=== MATERIAL TO PROCESS ===
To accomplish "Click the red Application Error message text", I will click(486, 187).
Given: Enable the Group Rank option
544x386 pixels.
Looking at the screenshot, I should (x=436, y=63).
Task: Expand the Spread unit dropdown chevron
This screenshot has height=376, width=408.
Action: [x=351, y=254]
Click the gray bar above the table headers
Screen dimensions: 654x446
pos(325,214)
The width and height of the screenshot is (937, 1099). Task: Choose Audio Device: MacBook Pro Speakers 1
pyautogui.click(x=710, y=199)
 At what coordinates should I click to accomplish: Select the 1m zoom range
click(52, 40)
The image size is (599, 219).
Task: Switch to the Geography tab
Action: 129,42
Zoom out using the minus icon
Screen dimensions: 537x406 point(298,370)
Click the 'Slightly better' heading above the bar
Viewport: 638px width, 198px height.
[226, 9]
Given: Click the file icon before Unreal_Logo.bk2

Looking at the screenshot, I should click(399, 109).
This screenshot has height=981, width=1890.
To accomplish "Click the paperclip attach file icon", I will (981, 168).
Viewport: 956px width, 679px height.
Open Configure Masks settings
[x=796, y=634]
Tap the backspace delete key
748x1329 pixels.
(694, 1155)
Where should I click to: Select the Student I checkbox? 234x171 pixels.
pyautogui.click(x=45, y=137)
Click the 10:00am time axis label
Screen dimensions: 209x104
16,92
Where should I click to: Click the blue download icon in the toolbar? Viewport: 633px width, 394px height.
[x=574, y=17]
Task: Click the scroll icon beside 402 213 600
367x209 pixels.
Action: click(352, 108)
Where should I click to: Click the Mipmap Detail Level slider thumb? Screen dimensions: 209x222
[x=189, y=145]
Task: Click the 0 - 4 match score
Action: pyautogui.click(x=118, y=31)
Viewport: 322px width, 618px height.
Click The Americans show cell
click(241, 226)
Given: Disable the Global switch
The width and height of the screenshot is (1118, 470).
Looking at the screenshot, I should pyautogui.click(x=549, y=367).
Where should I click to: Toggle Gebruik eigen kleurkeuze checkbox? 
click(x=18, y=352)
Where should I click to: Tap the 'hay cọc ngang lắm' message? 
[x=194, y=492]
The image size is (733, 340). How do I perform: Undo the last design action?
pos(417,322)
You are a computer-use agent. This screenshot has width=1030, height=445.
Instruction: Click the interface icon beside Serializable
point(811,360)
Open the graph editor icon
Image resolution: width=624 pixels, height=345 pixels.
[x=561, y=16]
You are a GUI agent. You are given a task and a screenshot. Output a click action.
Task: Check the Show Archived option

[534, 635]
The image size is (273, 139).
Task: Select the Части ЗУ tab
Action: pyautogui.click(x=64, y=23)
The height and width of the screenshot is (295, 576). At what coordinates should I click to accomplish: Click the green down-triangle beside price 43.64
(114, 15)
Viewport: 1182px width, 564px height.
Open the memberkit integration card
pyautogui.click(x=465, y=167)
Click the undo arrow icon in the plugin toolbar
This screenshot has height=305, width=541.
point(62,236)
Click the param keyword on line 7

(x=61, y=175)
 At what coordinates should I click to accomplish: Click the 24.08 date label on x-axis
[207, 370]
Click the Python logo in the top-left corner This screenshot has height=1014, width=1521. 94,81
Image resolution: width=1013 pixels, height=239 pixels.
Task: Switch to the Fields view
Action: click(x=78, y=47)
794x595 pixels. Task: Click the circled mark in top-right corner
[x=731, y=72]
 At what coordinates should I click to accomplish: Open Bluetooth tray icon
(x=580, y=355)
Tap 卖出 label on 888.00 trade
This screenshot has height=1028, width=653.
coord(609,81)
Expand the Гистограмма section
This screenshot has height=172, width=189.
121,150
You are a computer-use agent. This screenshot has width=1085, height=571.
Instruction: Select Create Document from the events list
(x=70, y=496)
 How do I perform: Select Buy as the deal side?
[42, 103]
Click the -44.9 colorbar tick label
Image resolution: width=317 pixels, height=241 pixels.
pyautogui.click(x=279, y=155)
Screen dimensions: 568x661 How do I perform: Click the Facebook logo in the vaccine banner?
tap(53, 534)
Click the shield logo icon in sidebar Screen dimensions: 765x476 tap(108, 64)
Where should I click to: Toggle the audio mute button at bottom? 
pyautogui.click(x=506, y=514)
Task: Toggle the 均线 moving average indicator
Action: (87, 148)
===
**WHAT NEEDS TO BE DONE:**
Word for word, transcribe the entire listing shown above.

**ANSWER FOR THE TASK:**
To accomplish "Click the red Application Error message text", I will click(486, 187).
Given: Enable the Group Rank option
544x386 pixels.
Looking at the screenshot, I should (x=436, y=63).
Task: Expand the Spread unit dropdown chevron
This screenshot has height=376, width=408.
Action: [x=351, y=254]
Click the gray bar above the table headers
Screen dimensions: 654x446
pos(325,214)
The width and height of the screenshot is (937, 1099). Task: Choose Audio Device: MacBook Pro Speakers 1
pyautogui.click(x=710, y=199)
 At what coordinates should I click to accomplish: Select the 1m zoom range
click(52, 40)
The image size is (599, 219).
Task: Switch to the Geography tab
Action: 129,42
Zoom out using the minus icon
Screen dimensions: 537x406 point(298,370)
Click the 'Slightly better' heading above the bar
Viewport: 638px width, 198px height.
[226, 9]
Given: Click the file icon before Unreal_Logo.bk2

Looking at the screenshot, I should click(399, 109).
This screenshot has height=981, width=1890.
To accomplish "Click the paperclip attach file icon", I will (981, 168).
Viewport: 956px width, 679px height.
Open Configure Masks settings
[x=796, y=634]
Tap the backspace delete key
748x1329 pixels.
(694, 1155)
Where should I click to: Select the Student I checkbox? 234x171 pixels.
pyautogui.click(x=45, y=137)
Click the 10:00am time axis label
Screen dimensions: 209x104
16,92
Where should I click to: Click the blue download icon in the toolbar? Viewport: 633px width, 394px height.
[x=574, y=17]
Task: Click the scroll icon beside 402 213 600
367x209 pixels.
Action: click(352, 108)
Where should I click to: Click the Mipmap Detail Level slider thumb? Screen dimensions: 209x222
[x=189, y=145]
Task: Click the 0 - 4 match score
Action: pyautogui.click(x=118, y=31)
Viewport: 322px width, 618px height.
Click The Americans show cell
click(241, 226)
Given: Disable the Global switch
The width and height of the screenshot is (1118, 470).
Looking at the screenshot, I should pyautogui.click(x=549, y=367).
Where should I click to: Toggle Gebruik eigen kleurkeuze checkbox? 
click(x=18, y=352)
Where should I click to: Tap the 'hay cọc ngang lắm' message? 
[x=194, y=492]
The image size is (733, 340). How do I perform: Undo the last design action?
pos(417,322)
You are a computer-use agent. This screenshot has width=1030, height=445.
Instruction: Click the interface icon beside Serializable
point(811,360)
Open the graph editor icon
Image resolution: width=624 pixels, height=345 pixels.
[x=561, y=16]
You are a GUI agent. You are given a task and a screenshot. Output a click action.
Task: Check the Show Archived option

[534, 635]
The image size is (273, 139).
Task: Select the Части ЗУ tab
Action: pyautogui.click(x=64, y=23)
The height and width of the screenshot is (295, 576). At what coordinates should I click to accomplish: Click the green down-triangle beside price 43.64
(114, 15)
Viewport: 1182px width, 564px height.
Open the memberkit integration card
pyautogui.click(x=465, y=167)
Click the undo arrow icon in the plugin toolbar
This screenshot has height=305, width=541.
point(62,236)
Click the param keyword on line 7

(x=61, y=175)
 At what coordinates should I click to accomplish: Click the 24.08 date label on x-axis
[207, 370]
Click the Python logo in the top-left corner This screenshot has height=1014, width=1521. 94,81
Image resolution: width=1013 pixels, height=239 pixels.
Task: Switch to the Fields view
Action: click(x=78, y=47)
794x595 pixels. Task: Click the circled mark in top-right corner
[x=731, y=72]
 At what coordinates should I click to accomplish: Open Bluetooth tray icon
(x=580, y=355)
Tap 卖出 label on 888.00 trade
This screenshot has height=1028, width=653.
coord(609,81)
Expand the Гистограмма section
This screenshot has height=172, width=189.
121,150
You are a computer-use agent. This screenshot has width=1085, height=571.
Instruction: Select Create Document from the events list
(x=70, y=496)
 How do I perform: Select Buy as the deal side?
[42, 103]
Click the -44.9 colorbar tick label
Image resolution: width=317 pixels, height=241 pixels.
pyautogui.click(x=279, y=155)
Screen dimensions: 568x661 How do I perform: Click the Facebook logo in the vaccine banner?
tap(53, 534)
Click the shield logo icon in sidebar Screen dimensions: 765x476 tap(108, 64)
Where should I click to: Toggle the audio mute button at bottom? 
pyautogui.click(x=506, y=514)
Task: Toggle the 均线 moving average indicator
Action: (87, 148)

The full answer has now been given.